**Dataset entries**
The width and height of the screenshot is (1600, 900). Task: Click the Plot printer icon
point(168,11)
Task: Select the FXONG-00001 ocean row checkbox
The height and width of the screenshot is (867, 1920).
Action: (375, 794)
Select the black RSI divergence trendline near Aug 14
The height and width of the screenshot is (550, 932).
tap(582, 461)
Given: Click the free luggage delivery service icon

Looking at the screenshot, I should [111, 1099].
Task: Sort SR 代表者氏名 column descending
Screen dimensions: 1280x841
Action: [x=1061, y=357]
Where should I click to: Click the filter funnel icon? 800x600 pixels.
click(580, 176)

**Aim of the task**
Reproduce all of the entries above verbatim, preserving every line in its original order.

**Worked solution**
The width and height of the screenshot is (1600, 900). Task: Click the Plot printer icon
point(168,11)
Task: Select the FXONG-00001 ocean row checkbox
The height and width of the screenshot is (867, 1920).
Action: (375, 794)
Select the black RSI divergence trendline near Aug 14
The height and width of the screenshot is (550, 932).
tap(582, 461)
Given: Click the free luggage delivery service icon

Looking at the screenshot, I should [111, 1099].
Task: Sort SR 代表者氏名 column descending
Screen dimensions: 1280x841
Action: [x=1061, y=357]
Where should I click to: Click the filter funnel icon? 800x600 pixels.
click(580, 176)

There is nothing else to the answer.